## OBJECTIVE
Decide whether each statement below agrees with the forum post about the CH4 Hamiltonian error, and answer yes or no, quoting the deciding words of the post. 1. The error appears for CH4 but not for H2 or F2. 2. The code as shown writes the Hamiltonian to a file. 3. The number of electrons is passed to qml.qchem.molecular_hamiltonian.

## EXTRACTED TEXT
—————
VQE: Error while compiling Hamiltonian for CH4

When I try to calculate the Hamiltonian of H2 and F2, I see no error, but I do when I try to calculate it for CH4. Can you help me?

My code:

import pennylane as qml
from pennylane import numpy as np
from pennylane.numpy import pi, array, cos, sin, sqrt

def Hsave(mol, fname=''):
    symbols     = mol['sym']
    coordinates = mol['coo']
    electrons   = mol['Ne']

    H, qubits = qml.qchem.molecular_hamiltonian(symbols, coordinates)
    #print("Number of qubits = ", qubits)
    #print("The Hamiltonian is ", H)

    # Saving Hamiltonian to file. // Skipped for demo
    #f = open(fname, 'w')
    #f.write( str(H) )
—————
## DATA

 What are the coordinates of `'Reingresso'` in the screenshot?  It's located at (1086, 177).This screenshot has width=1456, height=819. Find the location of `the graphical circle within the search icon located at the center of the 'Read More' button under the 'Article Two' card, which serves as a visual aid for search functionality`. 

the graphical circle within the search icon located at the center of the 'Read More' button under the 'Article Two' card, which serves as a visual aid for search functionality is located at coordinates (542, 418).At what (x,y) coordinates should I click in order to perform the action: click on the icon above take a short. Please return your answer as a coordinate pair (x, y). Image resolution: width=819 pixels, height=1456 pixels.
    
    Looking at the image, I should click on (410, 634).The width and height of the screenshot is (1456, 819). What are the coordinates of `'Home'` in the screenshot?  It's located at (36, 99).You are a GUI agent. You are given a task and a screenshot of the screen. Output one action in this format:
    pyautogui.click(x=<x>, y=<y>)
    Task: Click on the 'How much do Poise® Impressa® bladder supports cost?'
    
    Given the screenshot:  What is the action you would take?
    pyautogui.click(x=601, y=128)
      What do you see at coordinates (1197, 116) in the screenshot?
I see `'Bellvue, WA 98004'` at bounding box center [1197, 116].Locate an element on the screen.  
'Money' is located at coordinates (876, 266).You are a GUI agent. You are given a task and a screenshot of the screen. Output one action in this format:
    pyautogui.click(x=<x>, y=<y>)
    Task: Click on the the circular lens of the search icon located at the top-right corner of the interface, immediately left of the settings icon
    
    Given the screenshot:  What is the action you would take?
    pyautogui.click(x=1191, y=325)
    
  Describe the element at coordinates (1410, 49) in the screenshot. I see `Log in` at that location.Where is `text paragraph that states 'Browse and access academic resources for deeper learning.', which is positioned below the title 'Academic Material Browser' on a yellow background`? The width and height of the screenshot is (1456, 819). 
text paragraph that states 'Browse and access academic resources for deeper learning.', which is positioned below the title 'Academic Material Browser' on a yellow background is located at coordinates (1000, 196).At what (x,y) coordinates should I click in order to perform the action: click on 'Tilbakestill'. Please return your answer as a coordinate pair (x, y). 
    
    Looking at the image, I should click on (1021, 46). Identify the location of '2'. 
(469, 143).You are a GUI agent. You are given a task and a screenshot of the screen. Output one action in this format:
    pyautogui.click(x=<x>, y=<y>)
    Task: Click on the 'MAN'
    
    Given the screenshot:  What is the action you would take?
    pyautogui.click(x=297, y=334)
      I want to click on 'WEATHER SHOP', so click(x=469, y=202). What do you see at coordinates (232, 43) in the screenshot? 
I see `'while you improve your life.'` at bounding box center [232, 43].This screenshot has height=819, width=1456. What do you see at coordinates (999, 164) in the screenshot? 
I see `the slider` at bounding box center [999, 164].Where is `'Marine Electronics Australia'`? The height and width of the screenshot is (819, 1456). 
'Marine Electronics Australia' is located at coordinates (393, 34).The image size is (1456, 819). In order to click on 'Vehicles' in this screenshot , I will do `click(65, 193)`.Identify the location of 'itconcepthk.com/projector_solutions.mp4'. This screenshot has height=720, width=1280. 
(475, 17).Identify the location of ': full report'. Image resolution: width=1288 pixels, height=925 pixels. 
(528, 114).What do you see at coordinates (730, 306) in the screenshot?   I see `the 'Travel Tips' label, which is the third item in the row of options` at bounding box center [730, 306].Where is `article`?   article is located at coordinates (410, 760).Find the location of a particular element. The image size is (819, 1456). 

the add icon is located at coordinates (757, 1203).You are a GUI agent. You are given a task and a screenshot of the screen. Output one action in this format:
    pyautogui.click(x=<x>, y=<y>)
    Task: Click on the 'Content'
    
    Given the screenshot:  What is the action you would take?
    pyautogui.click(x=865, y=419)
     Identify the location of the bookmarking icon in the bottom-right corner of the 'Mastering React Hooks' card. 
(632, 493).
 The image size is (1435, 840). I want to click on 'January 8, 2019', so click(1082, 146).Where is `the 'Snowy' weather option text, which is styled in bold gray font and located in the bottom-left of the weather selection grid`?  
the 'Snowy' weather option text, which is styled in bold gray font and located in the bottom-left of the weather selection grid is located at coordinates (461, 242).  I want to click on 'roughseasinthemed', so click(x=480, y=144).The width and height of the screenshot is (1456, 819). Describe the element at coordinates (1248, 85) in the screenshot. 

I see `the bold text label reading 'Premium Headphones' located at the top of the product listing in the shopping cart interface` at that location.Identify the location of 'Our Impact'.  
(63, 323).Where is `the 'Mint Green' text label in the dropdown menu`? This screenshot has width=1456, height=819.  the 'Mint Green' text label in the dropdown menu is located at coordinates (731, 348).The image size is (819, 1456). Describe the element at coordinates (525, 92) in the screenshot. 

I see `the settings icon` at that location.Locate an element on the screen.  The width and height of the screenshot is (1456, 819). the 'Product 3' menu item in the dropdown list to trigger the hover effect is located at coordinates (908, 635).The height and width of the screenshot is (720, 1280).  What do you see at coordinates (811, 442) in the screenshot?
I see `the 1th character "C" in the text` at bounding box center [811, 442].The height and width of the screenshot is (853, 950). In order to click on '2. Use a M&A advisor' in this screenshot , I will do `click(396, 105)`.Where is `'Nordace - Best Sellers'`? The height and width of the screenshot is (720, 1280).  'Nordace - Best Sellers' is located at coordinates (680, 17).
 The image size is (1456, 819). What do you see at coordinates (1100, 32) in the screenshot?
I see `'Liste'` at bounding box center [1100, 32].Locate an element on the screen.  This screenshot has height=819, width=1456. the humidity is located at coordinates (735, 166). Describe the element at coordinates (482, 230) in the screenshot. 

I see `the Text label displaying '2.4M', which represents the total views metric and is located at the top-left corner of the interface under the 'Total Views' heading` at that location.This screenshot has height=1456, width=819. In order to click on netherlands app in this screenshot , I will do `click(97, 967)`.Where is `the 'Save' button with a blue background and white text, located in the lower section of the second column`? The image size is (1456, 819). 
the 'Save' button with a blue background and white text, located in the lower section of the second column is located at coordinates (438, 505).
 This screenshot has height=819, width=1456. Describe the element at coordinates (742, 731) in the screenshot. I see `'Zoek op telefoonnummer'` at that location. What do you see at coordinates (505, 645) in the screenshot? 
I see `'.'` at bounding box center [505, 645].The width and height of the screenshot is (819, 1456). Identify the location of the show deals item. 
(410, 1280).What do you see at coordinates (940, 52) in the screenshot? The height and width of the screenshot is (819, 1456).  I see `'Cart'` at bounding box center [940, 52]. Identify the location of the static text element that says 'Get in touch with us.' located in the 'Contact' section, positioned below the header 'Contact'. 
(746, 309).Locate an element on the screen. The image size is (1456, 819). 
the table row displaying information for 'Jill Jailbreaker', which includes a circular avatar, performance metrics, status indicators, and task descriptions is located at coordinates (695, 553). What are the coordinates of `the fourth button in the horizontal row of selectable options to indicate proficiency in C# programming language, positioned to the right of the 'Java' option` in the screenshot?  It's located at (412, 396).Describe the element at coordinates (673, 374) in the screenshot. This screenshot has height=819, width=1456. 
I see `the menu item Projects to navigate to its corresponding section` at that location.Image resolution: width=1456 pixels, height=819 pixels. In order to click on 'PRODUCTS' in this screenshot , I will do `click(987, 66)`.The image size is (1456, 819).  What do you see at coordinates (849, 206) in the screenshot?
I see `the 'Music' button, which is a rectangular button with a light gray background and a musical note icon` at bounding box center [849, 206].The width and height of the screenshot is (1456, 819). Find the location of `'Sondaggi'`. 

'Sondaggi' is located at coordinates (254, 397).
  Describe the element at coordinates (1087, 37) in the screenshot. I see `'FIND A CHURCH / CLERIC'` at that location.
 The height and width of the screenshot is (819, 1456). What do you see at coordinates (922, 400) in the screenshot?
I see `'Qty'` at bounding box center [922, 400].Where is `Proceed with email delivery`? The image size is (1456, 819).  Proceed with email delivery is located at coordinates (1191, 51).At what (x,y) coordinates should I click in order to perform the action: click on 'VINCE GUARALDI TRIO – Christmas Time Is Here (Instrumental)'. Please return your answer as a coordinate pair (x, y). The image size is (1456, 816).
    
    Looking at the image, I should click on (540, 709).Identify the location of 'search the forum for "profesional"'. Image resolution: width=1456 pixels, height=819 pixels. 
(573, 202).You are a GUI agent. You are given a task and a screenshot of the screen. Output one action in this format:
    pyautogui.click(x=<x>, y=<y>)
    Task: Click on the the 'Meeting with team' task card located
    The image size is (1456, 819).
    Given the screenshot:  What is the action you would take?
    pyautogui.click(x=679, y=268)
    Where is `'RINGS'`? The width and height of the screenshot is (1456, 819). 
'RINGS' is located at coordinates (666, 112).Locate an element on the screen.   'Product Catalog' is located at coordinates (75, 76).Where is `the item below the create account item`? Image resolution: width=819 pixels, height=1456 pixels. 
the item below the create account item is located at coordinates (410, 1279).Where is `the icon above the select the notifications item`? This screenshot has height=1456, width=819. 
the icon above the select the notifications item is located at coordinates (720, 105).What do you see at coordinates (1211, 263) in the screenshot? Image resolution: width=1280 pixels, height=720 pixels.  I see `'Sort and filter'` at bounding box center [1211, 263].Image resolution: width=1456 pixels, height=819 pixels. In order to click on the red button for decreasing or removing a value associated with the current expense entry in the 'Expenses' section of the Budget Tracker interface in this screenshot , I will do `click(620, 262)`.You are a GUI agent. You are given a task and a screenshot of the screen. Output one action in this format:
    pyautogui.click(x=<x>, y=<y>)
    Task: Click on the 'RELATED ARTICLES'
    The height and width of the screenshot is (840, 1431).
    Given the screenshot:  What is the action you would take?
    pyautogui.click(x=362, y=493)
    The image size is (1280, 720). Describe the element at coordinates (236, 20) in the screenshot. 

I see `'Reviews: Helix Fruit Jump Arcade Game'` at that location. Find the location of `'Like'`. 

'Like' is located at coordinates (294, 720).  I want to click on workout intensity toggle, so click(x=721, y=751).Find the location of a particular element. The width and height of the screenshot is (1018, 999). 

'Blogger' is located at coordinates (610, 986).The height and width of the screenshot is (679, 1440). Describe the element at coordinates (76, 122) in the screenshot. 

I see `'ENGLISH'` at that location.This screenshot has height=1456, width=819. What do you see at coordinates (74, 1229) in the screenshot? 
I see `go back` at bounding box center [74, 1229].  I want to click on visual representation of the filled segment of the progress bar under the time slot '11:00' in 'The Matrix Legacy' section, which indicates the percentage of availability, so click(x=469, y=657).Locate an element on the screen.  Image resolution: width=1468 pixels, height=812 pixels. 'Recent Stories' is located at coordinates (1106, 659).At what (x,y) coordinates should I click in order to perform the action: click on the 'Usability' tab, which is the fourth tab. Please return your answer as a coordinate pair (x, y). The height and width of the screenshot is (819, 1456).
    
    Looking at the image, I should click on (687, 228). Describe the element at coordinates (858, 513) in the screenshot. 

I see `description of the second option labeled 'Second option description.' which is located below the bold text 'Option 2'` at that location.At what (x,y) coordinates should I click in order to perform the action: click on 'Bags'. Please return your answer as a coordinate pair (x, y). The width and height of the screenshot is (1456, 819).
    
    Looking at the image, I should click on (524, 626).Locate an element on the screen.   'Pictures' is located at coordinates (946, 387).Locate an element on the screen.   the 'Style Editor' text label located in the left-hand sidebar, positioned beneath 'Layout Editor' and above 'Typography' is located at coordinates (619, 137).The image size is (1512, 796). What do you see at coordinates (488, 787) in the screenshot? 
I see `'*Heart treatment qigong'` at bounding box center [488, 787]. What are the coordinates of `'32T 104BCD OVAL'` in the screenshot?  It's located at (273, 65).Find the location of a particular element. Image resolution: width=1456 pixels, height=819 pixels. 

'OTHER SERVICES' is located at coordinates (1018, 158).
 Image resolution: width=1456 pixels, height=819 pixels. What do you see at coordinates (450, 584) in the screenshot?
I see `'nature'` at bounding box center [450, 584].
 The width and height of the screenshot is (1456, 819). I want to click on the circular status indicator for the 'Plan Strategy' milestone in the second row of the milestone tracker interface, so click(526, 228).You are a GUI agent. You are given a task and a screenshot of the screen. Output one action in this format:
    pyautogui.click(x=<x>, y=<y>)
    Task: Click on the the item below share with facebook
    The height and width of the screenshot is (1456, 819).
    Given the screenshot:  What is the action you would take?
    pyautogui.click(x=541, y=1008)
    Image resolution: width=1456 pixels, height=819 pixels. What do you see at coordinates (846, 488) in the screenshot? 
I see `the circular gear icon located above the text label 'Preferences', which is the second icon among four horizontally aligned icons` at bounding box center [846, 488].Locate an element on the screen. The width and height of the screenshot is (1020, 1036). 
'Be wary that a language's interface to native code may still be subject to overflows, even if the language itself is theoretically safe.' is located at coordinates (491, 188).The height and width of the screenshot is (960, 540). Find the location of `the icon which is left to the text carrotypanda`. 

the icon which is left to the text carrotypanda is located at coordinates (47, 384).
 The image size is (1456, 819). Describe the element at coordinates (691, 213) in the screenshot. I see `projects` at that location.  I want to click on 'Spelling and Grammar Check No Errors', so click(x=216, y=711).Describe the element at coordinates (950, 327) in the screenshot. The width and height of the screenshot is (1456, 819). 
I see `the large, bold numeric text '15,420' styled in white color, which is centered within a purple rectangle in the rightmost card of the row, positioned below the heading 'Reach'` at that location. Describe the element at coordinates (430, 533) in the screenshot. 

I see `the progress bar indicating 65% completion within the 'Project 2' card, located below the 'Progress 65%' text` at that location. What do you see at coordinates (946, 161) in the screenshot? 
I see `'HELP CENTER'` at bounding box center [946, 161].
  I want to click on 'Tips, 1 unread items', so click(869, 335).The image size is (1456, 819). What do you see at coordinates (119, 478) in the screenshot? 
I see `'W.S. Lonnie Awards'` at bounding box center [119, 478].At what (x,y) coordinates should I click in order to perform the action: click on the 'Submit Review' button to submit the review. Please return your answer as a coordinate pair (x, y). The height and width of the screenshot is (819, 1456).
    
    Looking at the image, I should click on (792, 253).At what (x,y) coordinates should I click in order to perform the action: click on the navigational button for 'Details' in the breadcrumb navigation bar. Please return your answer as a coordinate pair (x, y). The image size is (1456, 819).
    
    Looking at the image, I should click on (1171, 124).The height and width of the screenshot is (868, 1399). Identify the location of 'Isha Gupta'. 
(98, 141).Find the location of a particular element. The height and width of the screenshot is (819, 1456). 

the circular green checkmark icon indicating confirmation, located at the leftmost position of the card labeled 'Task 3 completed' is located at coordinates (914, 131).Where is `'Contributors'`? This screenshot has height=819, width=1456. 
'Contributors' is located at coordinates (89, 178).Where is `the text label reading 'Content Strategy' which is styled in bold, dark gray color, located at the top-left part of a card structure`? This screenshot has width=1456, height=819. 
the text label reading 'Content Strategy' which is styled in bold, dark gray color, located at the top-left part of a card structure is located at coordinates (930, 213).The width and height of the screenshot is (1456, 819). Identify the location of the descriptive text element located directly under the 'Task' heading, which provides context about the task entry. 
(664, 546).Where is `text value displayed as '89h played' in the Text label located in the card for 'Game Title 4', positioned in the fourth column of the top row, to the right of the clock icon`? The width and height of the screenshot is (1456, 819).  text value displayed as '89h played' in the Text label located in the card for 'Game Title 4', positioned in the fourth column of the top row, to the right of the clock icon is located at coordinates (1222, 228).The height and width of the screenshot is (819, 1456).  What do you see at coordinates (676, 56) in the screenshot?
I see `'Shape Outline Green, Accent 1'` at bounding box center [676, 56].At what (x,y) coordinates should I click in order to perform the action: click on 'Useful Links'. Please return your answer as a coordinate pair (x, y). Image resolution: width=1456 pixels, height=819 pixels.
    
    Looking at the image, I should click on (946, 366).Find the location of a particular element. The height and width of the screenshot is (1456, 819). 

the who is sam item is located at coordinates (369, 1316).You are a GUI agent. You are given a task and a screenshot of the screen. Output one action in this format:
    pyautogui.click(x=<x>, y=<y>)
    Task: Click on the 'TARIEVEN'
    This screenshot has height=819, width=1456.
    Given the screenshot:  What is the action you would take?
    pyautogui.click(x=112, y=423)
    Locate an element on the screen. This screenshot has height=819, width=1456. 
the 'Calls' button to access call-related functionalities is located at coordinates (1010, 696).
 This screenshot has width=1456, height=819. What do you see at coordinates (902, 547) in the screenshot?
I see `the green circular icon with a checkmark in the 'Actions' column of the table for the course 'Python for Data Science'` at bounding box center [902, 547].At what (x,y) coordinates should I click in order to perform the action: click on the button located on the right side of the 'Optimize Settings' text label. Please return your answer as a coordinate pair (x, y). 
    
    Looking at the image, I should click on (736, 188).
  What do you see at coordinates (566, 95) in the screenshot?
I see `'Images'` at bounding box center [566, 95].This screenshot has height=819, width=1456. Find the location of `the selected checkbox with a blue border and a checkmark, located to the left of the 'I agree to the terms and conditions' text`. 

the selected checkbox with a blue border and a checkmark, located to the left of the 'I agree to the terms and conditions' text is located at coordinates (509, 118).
—————
## ANSWER TO THIS PROBLEM
1. Yes: "When I try to calculate the Hamiltonian of H2 and F2, I see no error, but I do when I try to calculate it for CH4."
2. No: "# Saving Hamiltonian to file. // Skipped for demo"
3. No: "H, qubits = qml.qchem.molecular_hamiltonian(symbols, coordinates)"